Ad aprire il podio di questa classifica un altro tra i film italiani tra quelli in concorso, Padrenostro, diretto da Claudio Noce ed interpretato da un attore amatissimo del cinema nostrano, Pierfrancesco Favino. Nel 1976 la vita del piccolo Valerio viene sconvolta quando, insieme alla madre, assiste a un attentato ai danni di suo padre Alfonso. Il futuro dell'intera famiglia resterà per sempre segnato e nessuno di loro riuscita più a liberarsi dalla paura e dal senso di vulnerabilità generati dal traumatico evento. Solo l'incontro con un ragazzino poco più grande di Valerio riuscirà a scuotere il bambino dalla situazione in cui si trova: la nuova amicizia e un'estate carica di scoperte cambierà per sempre la vita dei due.

2. One Night in Miami

Tra i film senza dubbio più attesi di questa Venezia 2020 troviamo One Night in Miami, la pellicola diretta da Regina King ambientata nel 1964, all'indomani della sconfitta inferta da Cassius Clay nei confronti di Sonny Liston. Il giovane atleta si ritrova con gli amici Malcolm X, Sam Cooke e Jim Brown per discutere del suo futuro e della lotta per i diritti civili.
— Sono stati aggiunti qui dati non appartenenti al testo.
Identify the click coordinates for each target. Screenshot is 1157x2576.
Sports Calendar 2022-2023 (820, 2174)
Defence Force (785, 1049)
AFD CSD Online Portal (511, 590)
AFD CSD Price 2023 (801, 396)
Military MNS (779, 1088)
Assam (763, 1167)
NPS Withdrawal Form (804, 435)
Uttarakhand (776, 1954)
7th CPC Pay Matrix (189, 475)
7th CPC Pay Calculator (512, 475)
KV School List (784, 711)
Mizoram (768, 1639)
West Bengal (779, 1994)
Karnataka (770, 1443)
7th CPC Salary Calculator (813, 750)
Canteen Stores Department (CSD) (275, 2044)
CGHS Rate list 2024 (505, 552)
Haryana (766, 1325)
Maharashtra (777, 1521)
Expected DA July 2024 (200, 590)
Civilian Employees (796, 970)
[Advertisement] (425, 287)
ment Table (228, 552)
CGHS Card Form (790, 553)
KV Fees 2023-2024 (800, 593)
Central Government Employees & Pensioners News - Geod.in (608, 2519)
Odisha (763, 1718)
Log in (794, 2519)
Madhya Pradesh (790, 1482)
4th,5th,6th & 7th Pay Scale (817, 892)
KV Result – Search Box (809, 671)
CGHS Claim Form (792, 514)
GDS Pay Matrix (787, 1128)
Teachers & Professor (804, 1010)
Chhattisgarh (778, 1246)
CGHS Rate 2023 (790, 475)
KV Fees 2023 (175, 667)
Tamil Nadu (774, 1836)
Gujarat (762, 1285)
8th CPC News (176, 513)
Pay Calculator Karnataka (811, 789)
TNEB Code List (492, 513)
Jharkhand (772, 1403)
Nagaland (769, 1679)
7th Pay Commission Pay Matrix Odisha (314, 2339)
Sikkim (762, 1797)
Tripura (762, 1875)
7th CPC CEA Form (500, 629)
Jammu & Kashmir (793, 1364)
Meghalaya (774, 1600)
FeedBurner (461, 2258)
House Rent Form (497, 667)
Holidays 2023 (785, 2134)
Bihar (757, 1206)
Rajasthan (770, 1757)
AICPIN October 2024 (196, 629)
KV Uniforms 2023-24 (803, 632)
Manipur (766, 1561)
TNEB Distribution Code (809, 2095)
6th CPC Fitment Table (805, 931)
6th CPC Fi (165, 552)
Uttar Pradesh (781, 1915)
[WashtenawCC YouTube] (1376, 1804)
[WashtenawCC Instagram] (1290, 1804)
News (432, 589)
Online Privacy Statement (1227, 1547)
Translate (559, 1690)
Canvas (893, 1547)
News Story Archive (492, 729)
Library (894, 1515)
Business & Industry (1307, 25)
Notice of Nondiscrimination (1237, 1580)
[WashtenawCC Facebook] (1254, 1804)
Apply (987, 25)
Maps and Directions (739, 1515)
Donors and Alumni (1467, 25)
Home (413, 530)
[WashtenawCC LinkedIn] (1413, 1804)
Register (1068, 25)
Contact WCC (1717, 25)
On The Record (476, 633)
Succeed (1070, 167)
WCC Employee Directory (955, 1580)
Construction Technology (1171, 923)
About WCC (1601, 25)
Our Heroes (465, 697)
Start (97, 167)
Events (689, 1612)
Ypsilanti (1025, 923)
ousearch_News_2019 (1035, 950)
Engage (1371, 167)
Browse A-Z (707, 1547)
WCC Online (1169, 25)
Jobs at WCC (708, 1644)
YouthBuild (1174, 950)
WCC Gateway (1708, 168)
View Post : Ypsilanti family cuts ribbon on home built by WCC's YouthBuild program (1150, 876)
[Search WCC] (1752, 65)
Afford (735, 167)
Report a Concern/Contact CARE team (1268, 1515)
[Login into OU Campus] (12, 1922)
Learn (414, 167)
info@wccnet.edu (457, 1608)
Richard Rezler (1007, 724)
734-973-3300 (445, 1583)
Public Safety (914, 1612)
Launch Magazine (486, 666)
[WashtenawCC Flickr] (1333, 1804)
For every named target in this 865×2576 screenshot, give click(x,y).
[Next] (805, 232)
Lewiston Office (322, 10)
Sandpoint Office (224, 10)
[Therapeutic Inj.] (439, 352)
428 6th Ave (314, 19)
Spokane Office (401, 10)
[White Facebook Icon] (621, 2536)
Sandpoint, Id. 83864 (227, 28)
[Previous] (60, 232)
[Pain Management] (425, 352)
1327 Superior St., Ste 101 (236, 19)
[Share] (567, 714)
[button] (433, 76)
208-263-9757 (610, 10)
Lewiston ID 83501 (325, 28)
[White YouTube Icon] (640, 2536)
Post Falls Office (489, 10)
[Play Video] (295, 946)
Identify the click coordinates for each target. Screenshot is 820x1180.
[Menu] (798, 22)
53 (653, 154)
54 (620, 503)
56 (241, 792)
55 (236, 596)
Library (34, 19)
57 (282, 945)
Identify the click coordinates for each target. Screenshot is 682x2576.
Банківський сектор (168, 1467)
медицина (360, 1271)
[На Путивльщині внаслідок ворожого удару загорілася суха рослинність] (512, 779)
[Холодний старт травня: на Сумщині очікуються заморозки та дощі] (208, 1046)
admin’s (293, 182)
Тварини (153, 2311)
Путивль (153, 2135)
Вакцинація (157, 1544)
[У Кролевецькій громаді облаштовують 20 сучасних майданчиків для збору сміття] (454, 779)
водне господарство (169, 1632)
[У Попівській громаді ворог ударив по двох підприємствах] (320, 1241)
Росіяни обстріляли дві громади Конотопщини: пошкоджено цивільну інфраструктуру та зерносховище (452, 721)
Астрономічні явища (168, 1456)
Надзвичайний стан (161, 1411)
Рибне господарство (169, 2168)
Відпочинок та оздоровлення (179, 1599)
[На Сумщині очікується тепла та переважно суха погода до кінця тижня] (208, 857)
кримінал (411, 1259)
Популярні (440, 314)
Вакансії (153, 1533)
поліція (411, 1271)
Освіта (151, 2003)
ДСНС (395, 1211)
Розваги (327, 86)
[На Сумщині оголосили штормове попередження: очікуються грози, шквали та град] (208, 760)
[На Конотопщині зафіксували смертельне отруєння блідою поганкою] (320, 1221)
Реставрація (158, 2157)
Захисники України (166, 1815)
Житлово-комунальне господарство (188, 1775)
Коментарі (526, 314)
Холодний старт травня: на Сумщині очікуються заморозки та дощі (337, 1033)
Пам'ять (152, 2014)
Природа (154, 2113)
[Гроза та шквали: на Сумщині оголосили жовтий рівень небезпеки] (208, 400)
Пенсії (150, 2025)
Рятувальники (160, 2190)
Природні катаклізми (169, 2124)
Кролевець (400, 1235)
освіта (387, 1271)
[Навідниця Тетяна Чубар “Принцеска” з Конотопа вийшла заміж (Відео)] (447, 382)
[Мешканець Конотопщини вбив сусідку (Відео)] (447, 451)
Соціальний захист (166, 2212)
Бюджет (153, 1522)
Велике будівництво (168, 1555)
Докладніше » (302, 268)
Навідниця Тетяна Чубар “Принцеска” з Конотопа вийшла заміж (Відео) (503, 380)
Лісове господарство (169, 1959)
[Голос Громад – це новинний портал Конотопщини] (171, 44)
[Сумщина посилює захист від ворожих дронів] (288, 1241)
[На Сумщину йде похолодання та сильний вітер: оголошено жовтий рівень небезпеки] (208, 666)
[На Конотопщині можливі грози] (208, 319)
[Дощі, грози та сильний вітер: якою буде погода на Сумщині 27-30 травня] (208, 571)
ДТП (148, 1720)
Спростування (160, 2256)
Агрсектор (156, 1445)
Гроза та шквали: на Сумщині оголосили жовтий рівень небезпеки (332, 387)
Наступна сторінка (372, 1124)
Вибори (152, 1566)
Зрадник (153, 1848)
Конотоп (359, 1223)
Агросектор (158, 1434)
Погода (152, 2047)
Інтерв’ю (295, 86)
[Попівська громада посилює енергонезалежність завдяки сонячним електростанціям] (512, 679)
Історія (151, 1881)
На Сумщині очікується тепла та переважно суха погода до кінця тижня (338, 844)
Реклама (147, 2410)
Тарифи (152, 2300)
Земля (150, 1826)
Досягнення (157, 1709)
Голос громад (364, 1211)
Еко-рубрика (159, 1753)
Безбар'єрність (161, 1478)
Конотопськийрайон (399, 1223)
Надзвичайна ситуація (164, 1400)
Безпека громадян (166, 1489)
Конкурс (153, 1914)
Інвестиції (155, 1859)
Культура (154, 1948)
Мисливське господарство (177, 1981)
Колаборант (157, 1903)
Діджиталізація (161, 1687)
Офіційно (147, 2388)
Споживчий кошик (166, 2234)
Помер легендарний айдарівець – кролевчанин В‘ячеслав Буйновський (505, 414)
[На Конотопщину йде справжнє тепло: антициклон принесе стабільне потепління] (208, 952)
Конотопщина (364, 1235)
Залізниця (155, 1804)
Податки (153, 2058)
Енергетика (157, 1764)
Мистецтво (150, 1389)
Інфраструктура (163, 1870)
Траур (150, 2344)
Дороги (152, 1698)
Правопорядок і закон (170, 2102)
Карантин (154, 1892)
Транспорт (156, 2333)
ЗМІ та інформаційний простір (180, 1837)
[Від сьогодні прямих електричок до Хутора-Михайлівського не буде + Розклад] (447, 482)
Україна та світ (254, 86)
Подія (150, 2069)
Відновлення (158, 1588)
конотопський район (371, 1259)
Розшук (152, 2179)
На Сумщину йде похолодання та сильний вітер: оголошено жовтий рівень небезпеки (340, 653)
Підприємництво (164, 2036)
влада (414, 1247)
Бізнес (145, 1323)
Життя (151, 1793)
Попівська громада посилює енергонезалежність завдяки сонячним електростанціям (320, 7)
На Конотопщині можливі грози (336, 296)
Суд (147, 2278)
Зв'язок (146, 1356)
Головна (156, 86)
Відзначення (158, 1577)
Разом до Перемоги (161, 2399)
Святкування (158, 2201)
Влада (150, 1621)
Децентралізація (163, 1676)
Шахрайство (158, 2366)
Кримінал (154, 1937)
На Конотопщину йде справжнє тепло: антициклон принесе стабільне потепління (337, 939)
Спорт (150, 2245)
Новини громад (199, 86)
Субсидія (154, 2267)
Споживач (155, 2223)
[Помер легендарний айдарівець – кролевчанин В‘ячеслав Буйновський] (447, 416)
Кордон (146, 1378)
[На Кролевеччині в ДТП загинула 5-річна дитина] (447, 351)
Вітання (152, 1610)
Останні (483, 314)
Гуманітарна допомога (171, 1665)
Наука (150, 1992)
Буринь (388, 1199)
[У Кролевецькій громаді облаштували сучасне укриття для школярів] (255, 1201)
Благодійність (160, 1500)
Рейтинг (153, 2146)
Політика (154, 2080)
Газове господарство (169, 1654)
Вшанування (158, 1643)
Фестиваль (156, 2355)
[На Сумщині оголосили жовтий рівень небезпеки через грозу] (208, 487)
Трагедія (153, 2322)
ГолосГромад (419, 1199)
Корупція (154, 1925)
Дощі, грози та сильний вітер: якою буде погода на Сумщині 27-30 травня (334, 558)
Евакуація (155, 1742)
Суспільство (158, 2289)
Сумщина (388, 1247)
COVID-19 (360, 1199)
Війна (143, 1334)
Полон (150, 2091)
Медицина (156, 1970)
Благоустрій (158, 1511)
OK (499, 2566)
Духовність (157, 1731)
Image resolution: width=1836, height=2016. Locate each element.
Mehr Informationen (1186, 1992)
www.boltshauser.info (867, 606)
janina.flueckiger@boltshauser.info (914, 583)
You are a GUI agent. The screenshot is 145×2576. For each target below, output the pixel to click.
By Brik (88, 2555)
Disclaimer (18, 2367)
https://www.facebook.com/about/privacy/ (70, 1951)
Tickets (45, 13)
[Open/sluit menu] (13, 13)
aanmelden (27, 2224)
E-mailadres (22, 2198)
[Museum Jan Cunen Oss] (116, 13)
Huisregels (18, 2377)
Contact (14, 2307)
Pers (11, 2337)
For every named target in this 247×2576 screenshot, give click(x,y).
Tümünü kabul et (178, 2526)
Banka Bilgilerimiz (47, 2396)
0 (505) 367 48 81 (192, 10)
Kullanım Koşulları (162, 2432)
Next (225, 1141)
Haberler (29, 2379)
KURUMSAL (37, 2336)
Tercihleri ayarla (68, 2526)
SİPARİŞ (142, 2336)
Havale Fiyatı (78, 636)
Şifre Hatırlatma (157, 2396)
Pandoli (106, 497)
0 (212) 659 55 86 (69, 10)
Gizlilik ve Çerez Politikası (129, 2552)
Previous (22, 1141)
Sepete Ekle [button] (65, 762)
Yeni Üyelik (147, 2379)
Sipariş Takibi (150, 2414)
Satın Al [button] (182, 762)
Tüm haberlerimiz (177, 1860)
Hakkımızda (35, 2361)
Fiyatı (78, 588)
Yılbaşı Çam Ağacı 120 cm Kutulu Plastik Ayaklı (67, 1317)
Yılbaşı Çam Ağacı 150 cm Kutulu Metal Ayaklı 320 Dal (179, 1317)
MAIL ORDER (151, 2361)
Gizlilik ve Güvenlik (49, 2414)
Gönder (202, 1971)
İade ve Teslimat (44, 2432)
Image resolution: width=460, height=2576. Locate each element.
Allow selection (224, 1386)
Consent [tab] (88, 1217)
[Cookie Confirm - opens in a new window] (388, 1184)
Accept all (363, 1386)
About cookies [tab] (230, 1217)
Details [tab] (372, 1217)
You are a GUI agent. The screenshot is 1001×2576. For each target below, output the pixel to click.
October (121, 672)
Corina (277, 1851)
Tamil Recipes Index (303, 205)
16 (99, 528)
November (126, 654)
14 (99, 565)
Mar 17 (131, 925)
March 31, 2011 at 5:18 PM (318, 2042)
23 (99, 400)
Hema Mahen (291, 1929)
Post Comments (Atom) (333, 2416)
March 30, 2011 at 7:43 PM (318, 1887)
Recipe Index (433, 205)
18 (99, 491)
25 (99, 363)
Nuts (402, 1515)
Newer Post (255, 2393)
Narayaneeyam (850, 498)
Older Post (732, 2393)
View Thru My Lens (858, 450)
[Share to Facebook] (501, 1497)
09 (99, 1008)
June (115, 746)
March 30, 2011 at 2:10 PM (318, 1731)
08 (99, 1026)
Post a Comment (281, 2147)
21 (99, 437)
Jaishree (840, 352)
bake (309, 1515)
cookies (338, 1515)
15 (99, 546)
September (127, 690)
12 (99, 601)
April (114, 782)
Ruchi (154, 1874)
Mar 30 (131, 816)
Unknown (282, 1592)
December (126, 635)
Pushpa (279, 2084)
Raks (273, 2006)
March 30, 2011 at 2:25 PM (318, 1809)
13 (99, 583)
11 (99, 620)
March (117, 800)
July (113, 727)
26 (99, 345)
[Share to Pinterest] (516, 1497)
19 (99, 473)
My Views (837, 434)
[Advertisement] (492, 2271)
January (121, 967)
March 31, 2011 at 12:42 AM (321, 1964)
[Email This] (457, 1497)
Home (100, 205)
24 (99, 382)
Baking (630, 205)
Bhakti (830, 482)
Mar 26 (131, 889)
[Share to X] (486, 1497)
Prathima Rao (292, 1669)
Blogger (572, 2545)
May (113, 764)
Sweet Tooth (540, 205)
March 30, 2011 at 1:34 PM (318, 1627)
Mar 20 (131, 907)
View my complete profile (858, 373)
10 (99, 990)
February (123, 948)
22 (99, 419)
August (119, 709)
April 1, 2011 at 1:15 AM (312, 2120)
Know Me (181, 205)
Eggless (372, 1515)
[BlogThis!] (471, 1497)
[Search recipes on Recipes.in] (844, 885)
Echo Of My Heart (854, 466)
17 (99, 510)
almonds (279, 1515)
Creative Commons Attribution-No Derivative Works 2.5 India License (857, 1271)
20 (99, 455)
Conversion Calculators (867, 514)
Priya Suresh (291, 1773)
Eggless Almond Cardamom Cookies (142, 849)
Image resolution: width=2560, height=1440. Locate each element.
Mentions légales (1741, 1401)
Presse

Un film che tratta di temi quanto mai attuali e di enorme importanza perché, come ha dichiarato la sua regista, ora "abbiamo più che mai bisogno l'uno dell'altro, dobbiamo alzare le nostre voci all'unisono così che non possano essere ignorate, e far sì che queste voci siano finalmente sentite."

One Night In Miami
Una scena di One Night in Miami

1. Nomadland

Nomadland Frances Mcdormand
Frances McDormand in Nomadland

Concludiamo la nostra classifica con Nomadland, il film Chloé Zhao interpretato da Frances McDormand. La protagonista, Fern, è una donna che sceglie di vivere in maniera assolutamente anticonvenzionale, decide infatti di caricare di tutte le sue cose il suo furgone e girovagare per gli Stati Uniti come una moderna nomade. A rendere questo film ancor più interessante c'è la presenza nel cast dei veri nomadi Linda May, Swankie e Bob, che accompagneranno la protagonista nella ricerca di sé stessa nella vastità dell'Ovest americano.